Arsène Wenger llegó a decir que Mbappé era similar a Henry, pero que el ahora delantero del PSG tenía que hacer valer su condición mental. Probar si es un gran campeón como lo era Thierry. Aparte, su trayectoria vital (nacido en un suburbio de París) y deportiva (Clairefontaine, AS Monaco, récords de precocidad), junto a su posición, su pie preferido, la apariencia física e incluso el golpeo con el interior provocan que la comparación salga de manera natural. Sin embargo, Mbappé no es ni mucho menos un calco de Thierry. A bote pronto, tres diferencias. Primero, la calidad del ex-gunner era mucho más depurada. Segundo, la zancada era más amplia si cabe en el campeón del mundo (Mbappé es más Ronaldo Nazário en sus arrancadas, que tampoco es mal molde). Y tercero, la técnica de golpeo de Henry, unido a la cadena cinética de sus piernas, provocaban que los disparos de interior pudieran ser más potentes.

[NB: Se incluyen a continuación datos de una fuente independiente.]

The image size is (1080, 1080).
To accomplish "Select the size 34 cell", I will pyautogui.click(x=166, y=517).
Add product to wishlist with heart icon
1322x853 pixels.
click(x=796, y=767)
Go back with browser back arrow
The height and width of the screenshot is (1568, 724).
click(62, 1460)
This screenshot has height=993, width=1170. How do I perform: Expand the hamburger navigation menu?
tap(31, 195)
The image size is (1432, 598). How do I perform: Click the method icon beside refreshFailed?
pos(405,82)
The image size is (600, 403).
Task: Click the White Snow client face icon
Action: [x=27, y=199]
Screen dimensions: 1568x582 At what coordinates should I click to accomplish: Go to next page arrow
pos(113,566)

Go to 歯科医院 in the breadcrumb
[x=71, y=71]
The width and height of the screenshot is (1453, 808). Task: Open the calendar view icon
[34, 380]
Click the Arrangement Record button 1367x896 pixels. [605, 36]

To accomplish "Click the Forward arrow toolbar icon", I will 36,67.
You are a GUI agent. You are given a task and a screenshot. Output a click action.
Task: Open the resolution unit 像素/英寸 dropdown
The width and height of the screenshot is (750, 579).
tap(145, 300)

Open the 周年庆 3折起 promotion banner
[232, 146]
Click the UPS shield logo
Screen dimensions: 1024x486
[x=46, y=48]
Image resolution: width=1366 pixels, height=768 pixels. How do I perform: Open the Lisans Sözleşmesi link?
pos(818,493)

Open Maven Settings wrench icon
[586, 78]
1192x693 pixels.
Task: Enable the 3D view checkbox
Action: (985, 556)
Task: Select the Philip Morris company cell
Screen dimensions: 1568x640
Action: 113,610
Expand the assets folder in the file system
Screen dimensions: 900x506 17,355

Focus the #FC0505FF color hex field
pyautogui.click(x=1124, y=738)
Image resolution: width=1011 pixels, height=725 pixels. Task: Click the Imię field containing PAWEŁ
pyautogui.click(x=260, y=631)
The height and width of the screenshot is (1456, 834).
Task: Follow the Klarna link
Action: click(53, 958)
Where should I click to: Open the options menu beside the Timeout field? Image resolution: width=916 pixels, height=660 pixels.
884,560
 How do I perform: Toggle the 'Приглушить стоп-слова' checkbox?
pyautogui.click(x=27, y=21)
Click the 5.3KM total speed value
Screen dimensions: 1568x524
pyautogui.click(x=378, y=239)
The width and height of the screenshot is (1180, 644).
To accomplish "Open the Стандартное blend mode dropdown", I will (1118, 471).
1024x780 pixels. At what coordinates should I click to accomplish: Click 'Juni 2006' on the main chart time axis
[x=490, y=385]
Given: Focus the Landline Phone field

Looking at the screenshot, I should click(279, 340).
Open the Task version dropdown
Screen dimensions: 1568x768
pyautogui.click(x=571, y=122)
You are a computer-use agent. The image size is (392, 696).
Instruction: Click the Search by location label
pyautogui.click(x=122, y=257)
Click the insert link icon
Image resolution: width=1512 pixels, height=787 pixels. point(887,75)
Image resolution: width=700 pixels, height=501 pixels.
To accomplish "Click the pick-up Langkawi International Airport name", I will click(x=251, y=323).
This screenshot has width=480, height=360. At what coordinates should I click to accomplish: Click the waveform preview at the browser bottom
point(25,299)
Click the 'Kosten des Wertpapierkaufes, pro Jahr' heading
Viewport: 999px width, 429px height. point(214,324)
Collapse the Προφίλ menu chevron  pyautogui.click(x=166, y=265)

“Tiene una personalidad que yo hacía mucho tiempo que no veía. Tiene unas piernas enormes y unas condiciones para marcar la diferencia… Porque él coge el balón y sabe que tiene la capacidad de desbordar al rival como algo natural. Él lo siente. Él coge el balón y dice: Yo voy a salir por aquí y me voy”, Unai Emery.

Con 19 años recién cumplidos, hay algunas realidades que son predecibles. Su masa muscular crecerá así como aumentará la comprensión del juego facilitando que no desaparezca tan a menudo del guión, que le permita ser más constante. Es muy pronto para que la pérdida natural de velocidad le arribe o que sus ganas de trabajar para ser el mejor decrezcan. Además, en el PSG se ha rodeado de grandes pasadores en todas las líneas, lo que supone una bicoca para un trabajador de espacios tan formidable. Desde Thiago Silva a Dani Alves, pasando por Verratti, Rabiot y, sobre todo, con quien puede hacer una sociedad tan duradera como déspota: Neymar Junior. Si al equipo parisino nunca se le terminó de tomar en serio en Europa, aunque solo fuese por el paulista y l’enfant que vuelve a su tierra uno empieza cambiar su percepción. Al fin y al cabo, entre los dos solo suman 500 millones de euros. Y por el rendimiento que llevan, al final saldrán baratos.